Give back the line that contains "Instruction: Go to page 6 in pagination" and every following line, exactly as they appear, through the end of the data.

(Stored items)
----

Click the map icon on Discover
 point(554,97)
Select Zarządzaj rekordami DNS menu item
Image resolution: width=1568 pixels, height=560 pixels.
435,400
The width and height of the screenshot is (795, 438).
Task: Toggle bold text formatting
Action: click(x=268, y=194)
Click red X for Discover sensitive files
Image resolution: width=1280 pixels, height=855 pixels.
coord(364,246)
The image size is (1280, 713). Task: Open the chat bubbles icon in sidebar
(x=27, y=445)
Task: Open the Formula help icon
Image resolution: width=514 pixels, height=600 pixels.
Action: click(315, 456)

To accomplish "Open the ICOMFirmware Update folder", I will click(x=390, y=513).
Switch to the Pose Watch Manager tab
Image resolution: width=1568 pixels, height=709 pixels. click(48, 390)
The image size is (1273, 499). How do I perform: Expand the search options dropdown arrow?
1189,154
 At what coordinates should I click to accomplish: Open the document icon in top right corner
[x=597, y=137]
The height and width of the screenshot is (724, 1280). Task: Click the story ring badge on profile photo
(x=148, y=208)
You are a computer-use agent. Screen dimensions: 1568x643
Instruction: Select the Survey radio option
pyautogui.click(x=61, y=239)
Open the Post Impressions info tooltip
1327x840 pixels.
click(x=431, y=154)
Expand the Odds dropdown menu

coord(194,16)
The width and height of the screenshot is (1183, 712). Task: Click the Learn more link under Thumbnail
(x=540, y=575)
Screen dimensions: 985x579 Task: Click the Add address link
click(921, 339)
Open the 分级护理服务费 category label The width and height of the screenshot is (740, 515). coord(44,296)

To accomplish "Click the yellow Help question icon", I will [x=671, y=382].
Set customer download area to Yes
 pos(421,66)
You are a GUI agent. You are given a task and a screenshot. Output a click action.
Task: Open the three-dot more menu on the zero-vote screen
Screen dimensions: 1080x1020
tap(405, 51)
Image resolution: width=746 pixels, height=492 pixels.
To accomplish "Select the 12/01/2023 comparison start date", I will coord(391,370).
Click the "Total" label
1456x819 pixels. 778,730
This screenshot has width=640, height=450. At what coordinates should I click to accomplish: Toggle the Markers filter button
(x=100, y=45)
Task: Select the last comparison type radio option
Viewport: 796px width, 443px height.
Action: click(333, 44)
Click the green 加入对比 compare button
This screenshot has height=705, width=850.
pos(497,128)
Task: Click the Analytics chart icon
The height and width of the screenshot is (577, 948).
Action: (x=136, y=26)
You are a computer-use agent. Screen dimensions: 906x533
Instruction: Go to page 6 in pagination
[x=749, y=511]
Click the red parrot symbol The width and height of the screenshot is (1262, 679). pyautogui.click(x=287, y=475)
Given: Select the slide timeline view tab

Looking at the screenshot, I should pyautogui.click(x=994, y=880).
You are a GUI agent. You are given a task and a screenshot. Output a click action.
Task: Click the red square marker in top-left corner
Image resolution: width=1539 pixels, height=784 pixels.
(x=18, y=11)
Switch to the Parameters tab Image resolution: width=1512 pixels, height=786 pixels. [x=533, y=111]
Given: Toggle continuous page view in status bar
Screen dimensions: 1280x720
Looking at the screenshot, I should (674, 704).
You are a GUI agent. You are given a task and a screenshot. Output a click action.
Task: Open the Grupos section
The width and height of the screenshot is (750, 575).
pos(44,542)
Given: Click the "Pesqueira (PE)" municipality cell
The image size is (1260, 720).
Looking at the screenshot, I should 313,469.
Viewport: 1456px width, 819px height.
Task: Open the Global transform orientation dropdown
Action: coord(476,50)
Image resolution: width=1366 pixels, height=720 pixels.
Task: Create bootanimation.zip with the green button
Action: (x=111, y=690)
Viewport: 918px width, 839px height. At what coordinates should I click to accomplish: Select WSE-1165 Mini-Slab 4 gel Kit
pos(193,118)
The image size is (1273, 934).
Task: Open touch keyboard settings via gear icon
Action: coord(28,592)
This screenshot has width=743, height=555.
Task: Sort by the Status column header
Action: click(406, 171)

----

> [Response for this exercise]:
Instruction: Go to page 6 in pagination
[x=749, y=511]
Click the red parrot symbol The width and height of the screenshot is (1262, 679). pyautogui.click(x=287, y=475)
Given: Select the slide timeline view tab

Looking at the screenshot, I should pyautogui.click(x=994, y=880).
You are a GUI agent. You are given a task and a screenshot. Output a click action.
Task: Click the red square marker in top-left corner
Image resolution: width=1539 pixels, height=784 pixels.
(x=18, y=11)
Switch to the Parameters tab Image resolution: width=1512 pixels, height=786 pixels. [x=533, y=111]
Given: Toggle continuous page view in status bar
Screen dimensions: 1280x720
Looking at the screenshot, I should (674, 704).
You are a GUI agent. You are given a task and a screenshot. Output a click action.
Task: Open the Grupos section
The width and height of the screenshot is (750, 575).
pos(44,542)
Given: Click the "Pesqueira (PE)" municipality cell
The image size is (1260, 720).
Looking at the screenshot, I should 313,469.
Viewport: 1456px width, 819px height.
Task: Open the Global transform orientation dropdown
Action: coord(476,50)
Image resolution: width=1366 pixels, height=720 pixels.
Task: Create bootanimation.zip with the green button
Action: (x=111, y=690)
Viewport: 918px width, 839px height. At what coordinates should I click to accomplish: Select WSE-1165 Mini-Slab 4 gel Kit
pos(193,118)
The image size is (1273, 934).
Task: Open touch keyboard settings via gear icon
Action: coord(28,592)
This screenshot has width=743, height=555.
Task: Sort by the Status column header
Action: click(406, 171)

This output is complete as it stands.